The actual transmission “Ki” is variable, because the ratio of current values depends on the transformer load and the value of the primary current. In operation of the transformer, therefore, the rated gear “Kn” is used equal to the ratio of rated currents.

Kn = Ipn/Isn

The rated values of the primary and secondary currents are the values of those currents to which the transformer’s operation is referred. In practice, after measuring the value of the secondary current, the value of the primary current is calculated from the following formula:

Ip = KnIs

The measuring transformers are used to power measuring instruments and are more accurate than the protection transformers that are used to power the protection relays. The protection relays are less accurate, but they meet the requirements in the field of total error in a much wider range of currents, which exceed the rated values ​​even several dozen times. Thanks to this, they ensure correct operation of protections in conditions of overloads and shortages in the power network. However, measuring transformers are more accurate, but only in a narrow range of currents and even at currents slightly larger than rated, they show large negative measurement error value, which effectively protects the measuring instruments attached to them from damage during an overload or short circuit in the power grid. Therefore, measuring and protection transformers can not be used interchangeably, even if they have the same rated transmission and similar limit error values.

Voltage Transformer

Voltage transformers are used to transform high voltage into normalized low, voltage supply circuits for measuring instruments, meters, energy meters, etc.

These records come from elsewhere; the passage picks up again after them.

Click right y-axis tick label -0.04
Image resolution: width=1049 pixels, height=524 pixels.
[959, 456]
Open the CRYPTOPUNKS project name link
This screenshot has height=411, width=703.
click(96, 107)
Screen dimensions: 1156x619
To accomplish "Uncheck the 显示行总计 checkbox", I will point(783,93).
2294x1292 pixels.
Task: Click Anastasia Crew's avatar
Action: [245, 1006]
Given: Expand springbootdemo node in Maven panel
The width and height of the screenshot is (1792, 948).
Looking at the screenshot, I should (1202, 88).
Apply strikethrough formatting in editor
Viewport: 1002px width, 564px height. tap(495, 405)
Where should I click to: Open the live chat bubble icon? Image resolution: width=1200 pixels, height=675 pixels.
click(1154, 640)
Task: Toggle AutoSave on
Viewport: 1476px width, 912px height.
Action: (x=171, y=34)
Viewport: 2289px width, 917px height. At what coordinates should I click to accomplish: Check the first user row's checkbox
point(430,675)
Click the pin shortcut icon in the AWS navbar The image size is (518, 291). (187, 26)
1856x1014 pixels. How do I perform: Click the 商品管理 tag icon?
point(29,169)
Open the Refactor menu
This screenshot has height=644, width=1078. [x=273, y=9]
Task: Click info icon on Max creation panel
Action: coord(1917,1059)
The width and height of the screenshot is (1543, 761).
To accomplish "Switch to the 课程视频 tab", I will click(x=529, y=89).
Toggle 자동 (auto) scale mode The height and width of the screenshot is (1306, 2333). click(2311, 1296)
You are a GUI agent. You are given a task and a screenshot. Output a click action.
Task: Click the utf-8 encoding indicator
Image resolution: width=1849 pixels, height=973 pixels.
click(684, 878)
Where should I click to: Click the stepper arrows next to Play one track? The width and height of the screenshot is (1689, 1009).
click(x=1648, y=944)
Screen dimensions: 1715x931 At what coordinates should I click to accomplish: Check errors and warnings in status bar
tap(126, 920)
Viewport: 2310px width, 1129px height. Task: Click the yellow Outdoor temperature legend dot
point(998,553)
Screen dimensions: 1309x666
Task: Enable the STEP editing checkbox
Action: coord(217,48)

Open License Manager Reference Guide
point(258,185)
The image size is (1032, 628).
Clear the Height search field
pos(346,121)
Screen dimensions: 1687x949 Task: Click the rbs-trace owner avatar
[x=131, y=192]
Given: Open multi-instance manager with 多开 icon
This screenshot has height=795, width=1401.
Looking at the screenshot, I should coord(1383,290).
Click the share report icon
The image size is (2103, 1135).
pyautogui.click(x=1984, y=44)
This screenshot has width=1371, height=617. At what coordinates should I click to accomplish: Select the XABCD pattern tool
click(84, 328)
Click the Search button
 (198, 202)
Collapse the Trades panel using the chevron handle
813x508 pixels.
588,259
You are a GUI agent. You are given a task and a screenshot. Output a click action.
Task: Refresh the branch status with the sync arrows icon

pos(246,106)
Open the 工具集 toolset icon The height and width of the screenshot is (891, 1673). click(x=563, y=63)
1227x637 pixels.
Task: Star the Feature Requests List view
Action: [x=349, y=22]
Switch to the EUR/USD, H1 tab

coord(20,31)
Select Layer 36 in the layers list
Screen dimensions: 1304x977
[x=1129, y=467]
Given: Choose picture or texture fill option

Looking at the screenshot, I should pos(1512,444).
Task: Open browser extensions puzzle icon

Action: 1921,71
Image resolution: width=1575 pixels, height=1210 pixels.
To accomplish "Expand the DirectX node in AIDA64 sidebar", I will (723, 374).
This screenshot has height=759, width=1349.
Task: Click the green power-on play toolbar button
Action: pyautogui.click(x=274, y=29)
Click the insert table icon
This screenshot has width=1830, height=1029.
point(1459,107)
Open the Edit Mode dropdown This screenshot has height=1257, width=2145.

Construction of the Voltage Transformer

Fig. 2. Voltage transformer with two types of windings: primary and secondary

Inductive voltage transformers are usually built as single-phase. In three-phase systems, such transformers are combined into a suitable system or three-phase transformers are used. Depending on the number of secondary windings, voltage inductive transformers may have one secondary winding or many secondary windings. Depending on the purpose, the voltage transformers are divided into:

• voltage transformers for measurements,
• designed to power instruments,
• voltage transformers for security,
• voltage transformers for measurements and protections.

In single-phase voltage transformers as a protection there may be a residual voltage winding, intended to connect in a set of three single-phase transformers into an open triangle in order to create a zero voltage component in case of ground faults, suppressing ferroresonance vibrations. Basic parameters of voltage transformers are as follows:

• rated primary voltage,
• rated secondary voltage,
• rated transmission “Kn” (Kn = V1n/V2n),
• rated insulation level,
• rated power,
• accuracy class,
• rated voltage coefficient,
• thermal limit power,
• voltage error ((KnVs – Vp/Vp) * 100),
• angular error.

To power measuring instruments, measuring voltage transformers are used, characterized by high accuracy of transformations at primary voltages close to the rated ones. In the selection of voltage measuring transformers, in addition to determining the type and type of the transformer, the following aspects should be determined and adjusted:

• transformer connection system,
• rated primary voltage,
• rated secondary voltage,
• rated power and accuracy class.

The choice of the transformer’s rated power and its accuracy class is of significant importance when choosing transformers for measuring systems. The rated power of the transformer depends mainly on the sum of the rated powers of devices and devices connected to the secondary winding. In order for the transformer to work within the required accuracy class, the secondary load of the transformer must not be lower than 25% of the rated load and must not exceed the rated load. Voltage transformers used to supply protection systems should be characterized by appropriate accuracy of voltage transformations in fault states where distorted waveforms occur.